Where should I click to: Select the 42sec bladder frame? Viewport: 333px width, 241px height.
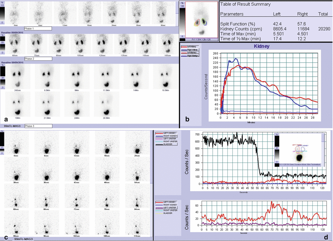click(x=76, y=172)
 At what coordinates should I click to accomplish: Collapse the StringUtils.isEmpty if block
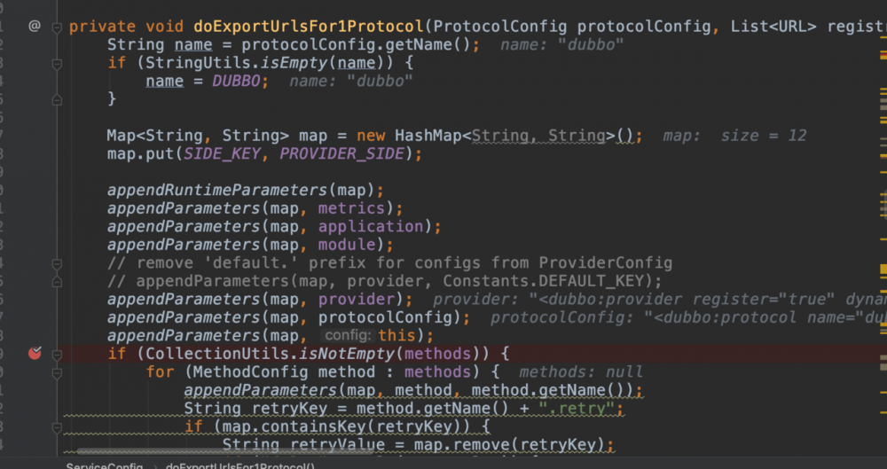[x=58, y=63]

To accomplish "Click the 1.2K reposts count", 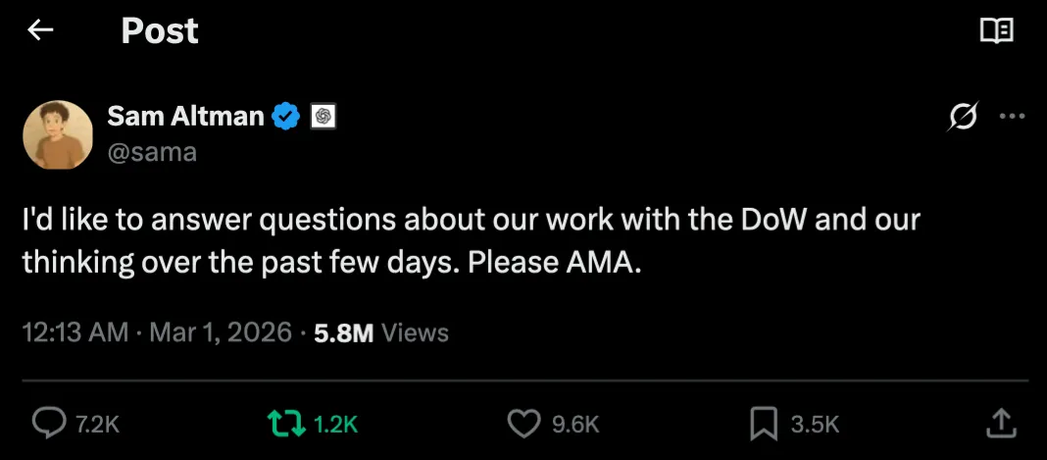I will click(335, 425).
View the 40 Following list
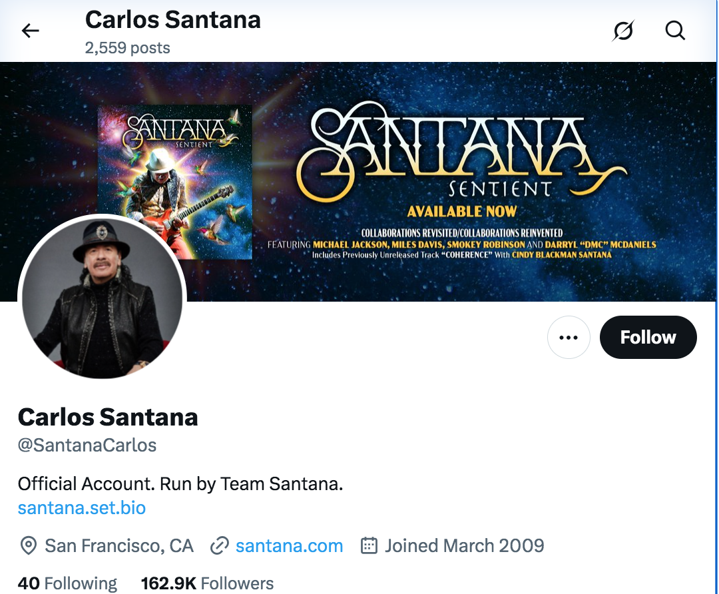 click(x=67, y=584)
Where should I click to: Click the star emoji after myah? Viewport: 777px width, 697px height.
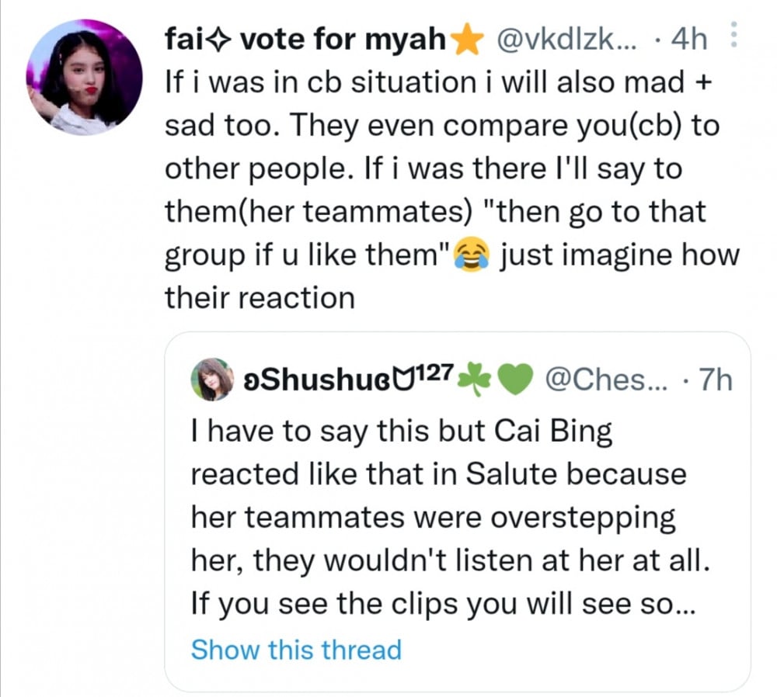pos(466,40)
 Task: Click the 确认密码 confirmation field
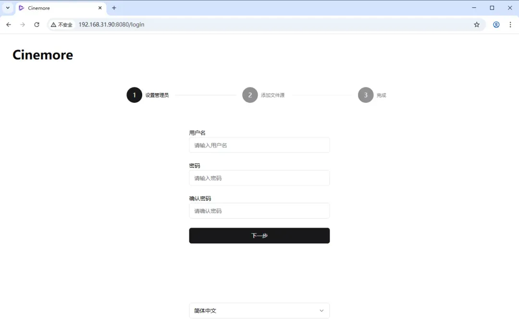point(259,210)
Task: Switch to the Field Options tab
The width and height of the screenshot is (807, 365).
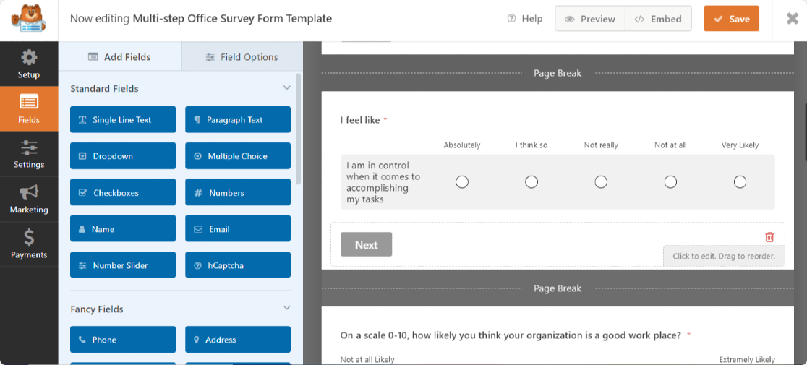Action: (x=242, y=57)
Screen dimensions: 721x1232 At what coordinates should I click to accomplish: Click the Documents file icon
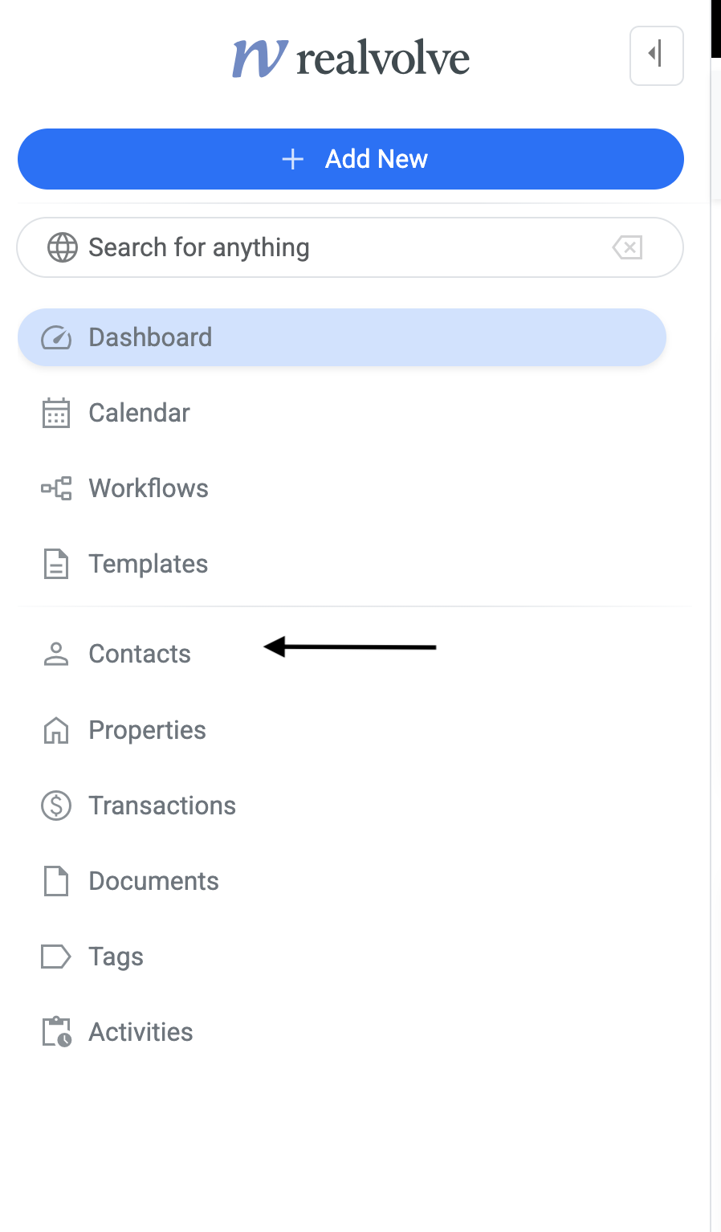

***

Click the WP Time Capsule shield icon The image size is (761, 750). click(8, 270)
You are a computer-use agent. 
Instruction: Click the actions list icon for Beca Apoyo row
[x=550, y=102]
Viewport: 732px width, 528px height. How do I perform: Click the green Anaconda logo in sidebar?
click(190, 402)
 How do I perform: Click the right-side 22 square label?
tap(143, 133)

***

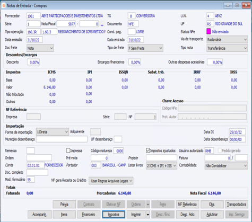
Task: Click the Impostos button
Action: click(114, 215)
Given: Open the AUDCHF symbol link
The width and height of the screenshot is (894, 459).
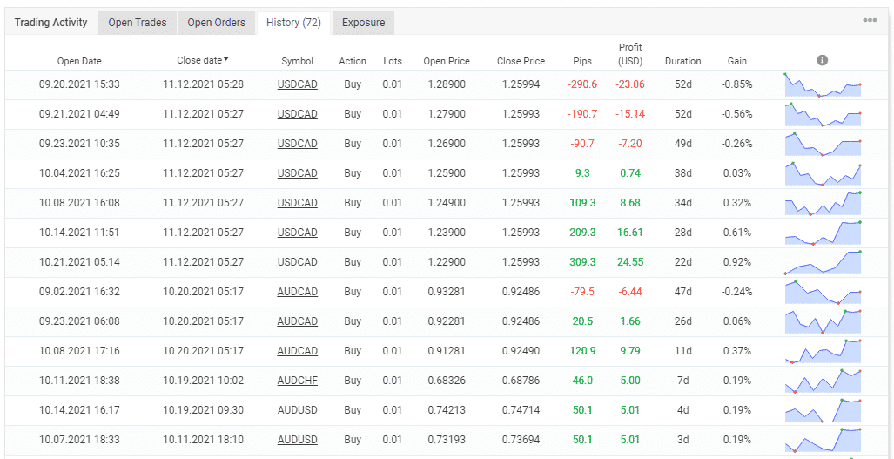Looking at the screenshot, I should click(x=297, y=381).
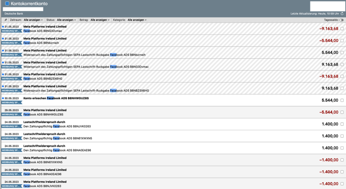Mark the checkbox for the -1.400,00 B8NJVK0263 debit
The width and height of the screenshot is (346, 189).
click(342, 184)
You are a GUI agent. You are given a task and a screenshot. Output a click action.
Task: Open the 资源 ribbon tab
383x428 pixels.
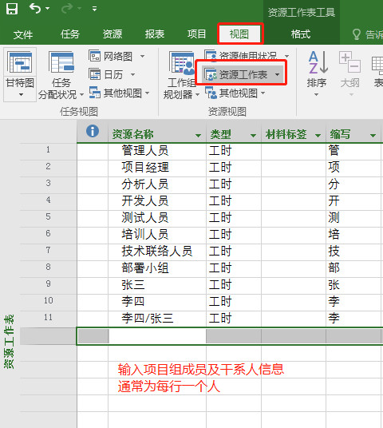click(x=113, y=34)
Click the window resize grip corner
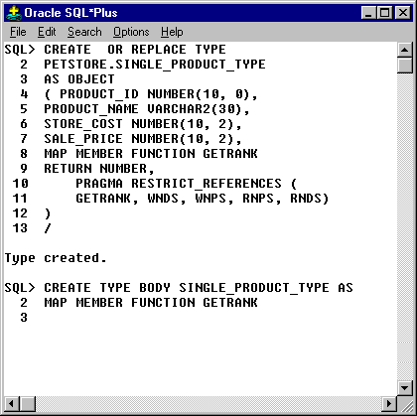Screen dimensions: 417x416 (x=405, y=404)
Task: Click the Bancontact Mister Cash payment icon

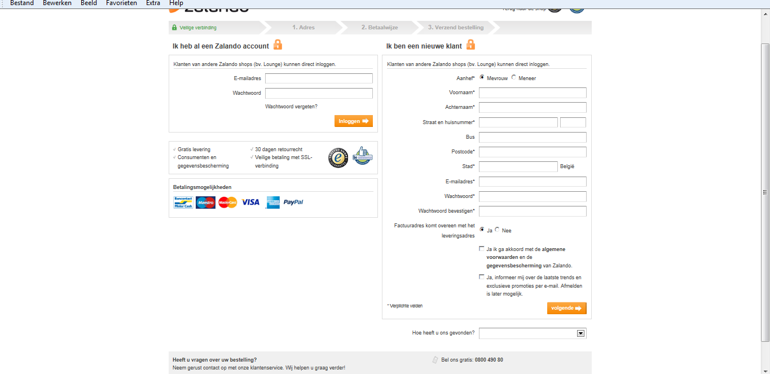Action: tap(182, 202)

***

**What to work on**.
Show every line in the entries where the string "agent" occurs.

**Written answer**.
You are a computer-use agent. 
You are a GUI agent. You are given a task and a screenshot. Output a click action.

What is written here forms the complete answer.